Records contained in a dataset
++++++++++

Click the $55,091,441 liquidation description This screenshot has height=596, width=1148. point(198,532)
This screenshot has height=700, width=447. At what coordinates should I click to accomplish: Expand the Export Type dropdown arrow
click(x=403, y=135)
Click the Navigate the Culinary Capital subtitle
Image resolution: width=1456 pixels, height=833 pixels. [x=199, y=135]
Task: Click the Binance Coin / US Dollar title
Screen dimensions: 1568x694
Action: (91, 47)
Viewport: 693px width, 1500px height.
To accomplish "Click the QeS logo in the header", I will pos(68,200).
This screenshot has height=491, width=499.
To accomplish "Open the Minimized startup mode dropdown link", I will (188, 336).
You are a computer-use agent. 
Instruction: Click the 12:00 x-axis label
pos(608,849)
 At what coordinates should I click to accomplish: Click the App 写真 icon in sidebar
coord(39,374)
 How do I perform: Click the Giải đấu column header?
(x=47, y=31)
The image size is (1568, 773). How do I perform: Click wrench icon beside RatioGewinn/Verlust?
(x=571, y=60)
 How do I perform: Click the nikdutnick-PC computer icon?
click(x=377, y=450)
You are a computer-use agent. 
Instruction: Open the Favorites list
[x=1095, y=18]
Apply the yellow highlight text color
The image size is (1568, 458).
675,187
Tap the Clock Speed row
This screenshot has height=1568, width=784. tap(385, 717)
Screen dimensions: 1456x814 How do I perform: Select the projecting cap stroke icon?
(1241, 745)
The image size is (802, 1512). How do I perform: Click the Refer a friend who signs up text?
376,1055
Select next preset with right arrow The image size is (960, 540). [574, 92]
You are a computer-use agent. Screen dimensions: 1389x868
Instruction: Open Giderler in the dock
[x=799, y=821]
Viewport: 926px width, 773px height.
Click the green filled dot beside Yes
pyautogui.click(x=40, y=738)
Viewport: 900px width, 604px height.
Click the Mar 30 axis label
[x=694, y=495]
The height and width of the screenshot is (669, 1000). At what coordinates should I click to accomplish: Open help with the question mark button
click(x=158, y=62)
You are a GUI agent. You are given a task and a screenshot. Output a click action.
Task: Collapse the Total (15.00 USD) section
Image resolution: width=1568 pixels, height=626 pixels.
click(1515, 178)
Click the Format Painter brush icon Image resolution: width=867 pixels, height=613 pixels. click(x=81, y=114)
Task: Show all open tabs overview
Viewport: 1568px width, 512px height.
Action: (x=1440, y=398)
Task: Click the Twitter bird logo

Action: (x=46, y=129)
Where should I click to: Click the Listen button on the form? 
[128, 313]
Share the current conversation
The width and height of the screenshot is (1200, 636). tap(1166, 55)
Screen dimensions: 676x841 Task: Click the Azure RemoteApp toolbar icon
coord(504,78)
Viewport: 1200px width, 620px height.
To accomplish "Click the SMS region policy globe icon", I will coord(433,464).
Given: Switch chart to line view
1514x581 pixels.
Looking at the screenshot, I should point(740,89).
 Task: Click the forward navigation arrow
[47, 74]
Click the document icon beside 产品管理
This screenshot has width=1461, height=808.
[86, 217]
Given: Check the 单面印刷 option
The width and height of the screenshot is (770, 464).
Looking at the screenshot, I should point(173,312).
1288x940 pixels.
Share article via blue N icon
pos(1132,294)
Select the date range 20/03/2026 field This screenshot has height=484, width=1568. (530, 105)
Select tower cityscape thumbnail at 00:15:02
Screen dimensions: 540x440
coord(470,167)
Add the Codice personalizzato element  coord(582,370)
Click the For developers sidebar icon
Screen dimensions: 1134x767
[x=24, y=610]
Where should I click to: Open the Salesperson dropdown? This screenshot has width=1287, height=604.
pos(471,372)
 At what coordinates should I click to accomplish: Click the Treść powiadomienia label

++++++++++

**Task**. List each line of the records that holds the string "will".

**Response area**.
To accomplish "Click the QeS logo in the header", I will pos(68,200).
To accomplish "Open the Minimized startup mode dropdown link", I will (188, 336).
To accomplish "Click the SMS region policy globe icon", I will coord(433,464).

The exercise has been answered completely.